** EXTRACTED DATA **
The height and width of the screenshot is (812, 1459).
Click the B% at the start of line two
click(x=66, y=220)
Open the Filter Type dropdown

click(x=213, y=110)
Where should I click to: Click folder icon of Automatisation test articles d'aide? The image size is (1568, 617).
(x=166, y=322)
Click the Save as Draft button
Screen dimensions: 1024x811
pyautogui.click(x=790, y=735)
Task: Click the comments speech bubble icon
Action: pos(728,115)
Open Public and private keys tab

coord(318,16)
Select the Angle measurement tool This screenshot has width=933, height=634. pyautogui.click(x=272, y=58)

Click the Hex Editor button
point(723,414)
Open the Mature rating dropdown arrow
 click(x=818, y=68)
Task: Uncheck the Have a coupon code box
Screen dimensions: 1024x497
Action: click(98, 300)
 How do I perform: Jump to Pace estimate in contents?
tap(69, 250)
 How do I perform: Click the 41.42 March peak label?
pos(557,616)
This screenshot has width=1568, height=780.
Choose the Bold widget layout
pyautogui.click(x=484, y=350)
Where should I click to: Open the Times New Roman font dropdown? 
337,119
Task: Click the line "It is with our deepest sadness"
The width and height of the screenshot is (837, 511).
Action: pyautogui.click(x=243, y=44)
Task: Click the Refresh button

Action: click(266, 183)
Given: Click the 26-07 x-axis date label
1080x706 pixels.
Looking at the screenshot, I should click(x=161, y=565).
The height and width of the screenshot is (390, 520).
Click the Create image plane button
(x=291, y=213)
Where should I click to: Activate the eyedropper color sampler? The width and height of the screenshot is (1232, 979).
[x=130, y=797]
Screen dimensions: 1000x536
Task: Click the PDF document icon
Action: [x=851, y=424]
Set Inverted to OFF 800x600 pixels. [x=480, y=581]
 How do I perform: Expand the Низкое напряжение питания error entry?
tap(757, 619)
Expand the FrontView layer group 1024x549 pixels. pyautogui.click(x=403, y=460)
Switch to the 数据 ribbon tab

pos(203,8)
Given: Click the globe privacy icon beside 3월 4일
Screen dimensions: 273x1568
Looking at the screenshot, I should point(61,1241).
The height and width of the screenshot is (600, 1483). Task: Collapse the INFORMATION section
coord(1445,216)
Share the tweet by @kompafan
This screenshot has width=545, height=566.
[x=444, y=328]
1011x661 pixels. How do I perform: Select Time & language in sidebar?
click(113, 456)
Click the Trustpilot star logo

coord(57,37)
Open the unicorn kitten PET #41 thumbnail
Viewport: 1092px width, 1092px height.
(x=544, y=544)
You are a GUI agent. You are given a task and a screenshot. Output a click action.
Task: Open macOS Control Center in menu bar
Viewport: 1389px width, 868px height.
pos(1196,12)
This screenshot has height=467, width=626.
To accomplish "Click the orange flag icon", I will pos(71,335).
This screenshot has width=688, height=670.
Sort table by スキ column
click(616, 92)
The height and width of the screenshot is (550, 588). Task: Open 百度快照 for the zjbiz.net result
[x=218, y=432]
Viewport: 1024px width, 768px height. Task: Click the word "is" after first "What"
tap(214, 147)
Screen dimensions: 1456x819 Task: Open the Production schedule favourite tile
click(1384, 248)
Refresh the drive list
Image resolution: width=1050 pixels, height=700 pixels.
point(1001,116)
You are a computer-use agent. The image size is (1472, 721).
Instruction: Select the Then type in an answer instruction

** WHAT IS NEEDED **
Nothing but the lines with "agent" should be returned, copied from the entries above.

** EXERCISE RESULT **
You are a GUI agent. You are given a task and a screenshot. Output a click action.
You are a computer-use agent. The image size is (1472, 721).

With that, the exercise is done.